─── Trecho do texto

Venezuelanos foram acompanhados no trajeto de 215 km entre Pacaraima, na fronteira, e Boa Vista.
Sem dinheiro e perspectivas, imigrantes fogem da crise na Venezuela e dependem
da solidariedade para enfrentar percurso: 'Caminhando sem comer'.
A pé, de carona e com fome,
venezuelanos enfrentam 215 quilômetros na BR-174
Ao fim de dez
horas de espera por uma carona que não chega e sem comer direito há quatro
dias, as irmãs Cora Freites, de 58 anos, Carmen Freites, 51, e Elia Tarazona,
43, decidem, às 8h do dia 21 de fevereiro, descer a pé a serra de Pacaraima,
que dá nome ao primeiro município brasileiro na fronteira com a Venezuela. De
lá até Boa Vista –destino final da viagem– são 215 quilômetros na BR-174, uma
rodovia isolada no meio da selva amazônica, estreita, cheia de curvas sinuosas
e buracos mal tapados. "De manhã, nos deram pães, mas refeições não
fazemos desde sexta [16]", diz Carmen.
Essa espécie de
"rota da fome" recebe todos os dias uma média de 50 novos viajantes,
segundo a prefeitura de Pacaraima. Nos dias 20 e 21 de fevereiro, o G1 fez o mesmo caminho seguido pelos
imigrantes, percorrendo a pé e de carona o trajeto entre a fronteira e a
capital de Roraima e acompanhando os viajantes.
Imigrantes recém-chegados ao Brasil
caminham rumo a Boa Vista pela BR-174 (Foto: Inaê Brandão/G1 RR)
“Minha amiga
que já está no Brasil disse que aqui há comida e trabalho”, diz Carmen,
enquanto caminha pela rodovia. Onde morava, em El Tigre, no leste da Venezuela,
deixou a filha, uma estudante de engenharia de 19 anos, e o marido, agricultor.
“Se puder, vou trazê-los para cá."
A venezuelana e
as irmãs percorreram 800 quilômetros de onde viviam até Santa Elena de Uairén,
na fronteira com o Brasil. Não tinham dinheiro para comer e tampouco para
comprar passagens. Viajaram de barrigas vazias e pedindo carona por três dias.
“Em
Pacaraima, dormimos duas noites no chão da rodoviária. Lá tinham muitas pessoas
e fazia frio”, descreve Carmen.
No país natal,
as três viram de perto a grave crise política e econômica que assola o país
e deteriora a qualidade de
vida dos venezuelanos. A superinflação na Venezuela, que já é a
maior do mundo, deve atingir os 13.000% neste ano, segundo o Fundo Monetário
Internacional, aumentando ainda mais a pobreza e sua incidência em emprego,
educação, criminalidade, nutrição e saúde em geral.
Fugindo de tudo
isso, as irmãs seguem rumo a um futuro ainda incerto em Boa Vista, como tantos
outros têm feito desde o final de 2015, quando começou a imigração para
Roraima, o estado menos populoso do país.
A capital hoje tem 40 mil
venezuelanos, segundo os cálculos da prefeitura, o equivalente a
12% dos 330 mil habitantes locais. A sensação é que a cidade está cheia de
imigrantes. Afinal, eles e sua língua são visíveis e audíveis para onde se vai.

──────

Exercícios propostos.
1. Na reportagem sobre os venezuelanos na BR-174, por que se tem a sensação de que Boa Vista está cheia de imigrantes? Explique em uma a três frases.
2. Responda com base na reportagem sobre os venezuelanos na BR-174:
(a) Quantos quilômetros há entre Pacaraima e Boa Vista pela BR-174?
(b) Segundo a prefeitura de Pacaraima, quantos novos viajantes essa rota recebe, em média, por dia?
(c) Segundo a prefeitura, quantos venezuelanos vivem hoje na capital de Roraima?
3. Traduza para o inglês esta frase da reportagem sobre os venezuelanos na BR-174: "Viajaram de barrigas vazias e pedindo carona por três dias."

─── Linhas de dados

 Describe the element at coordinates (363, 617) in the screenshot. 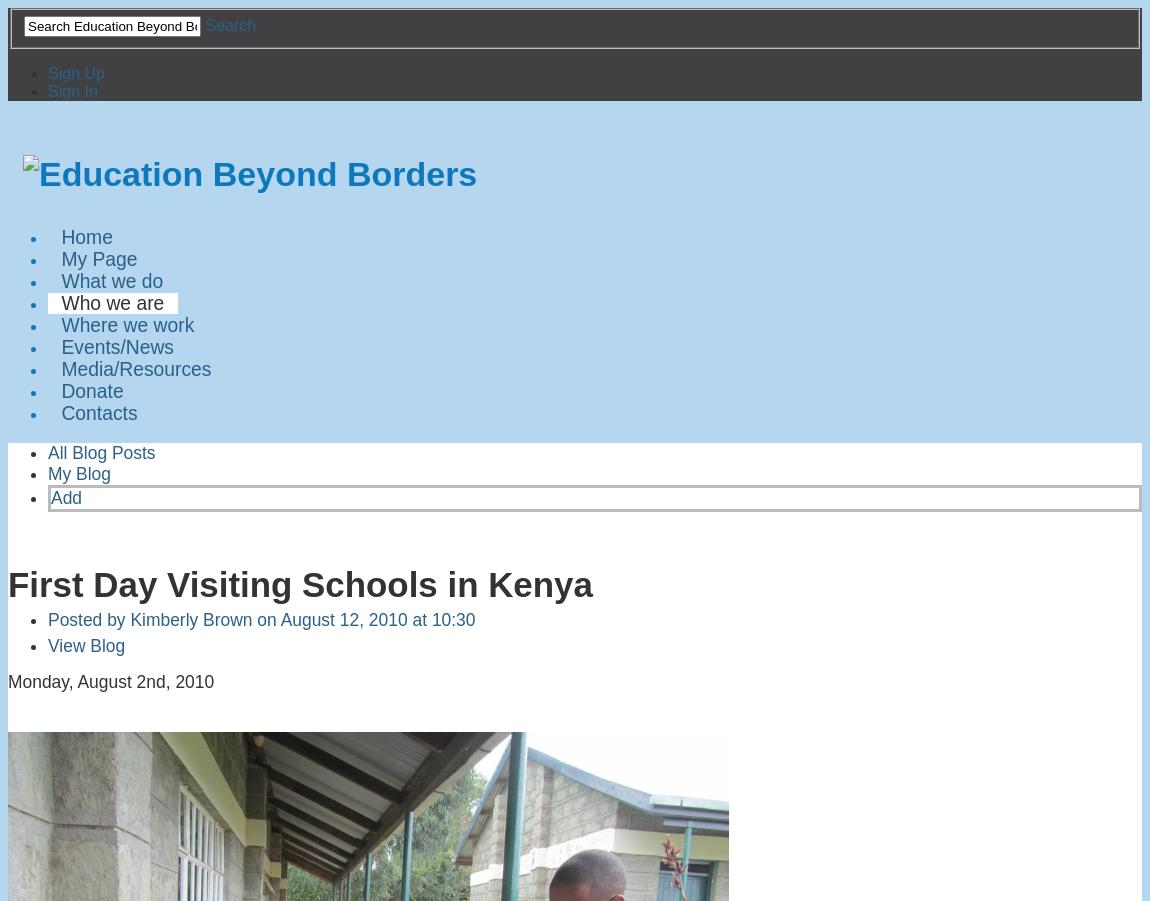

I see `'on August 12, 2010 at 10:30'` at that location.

──────
─── Linhas de dados

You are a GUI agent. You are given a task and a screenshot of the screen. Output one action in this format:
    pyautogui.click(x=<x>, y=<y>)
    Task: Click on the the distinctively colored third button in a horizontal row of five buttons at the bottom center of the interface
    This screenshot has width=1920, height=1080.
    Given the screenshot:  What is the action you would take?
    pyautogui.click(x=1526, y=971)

──────

Respostas em ordem.
1. A sensação vem do fato de que os imigrantes e a língua deles podem ser vistos e ouvidos em qualquer lugar da cidade.

2.
(a) 215 quilômetros.
(b) Uma média de 50 novos viajantes por dia.
(c) 40 mil venezuelanos.

3. They traveled on empty stomachs, hitchhiking for three days.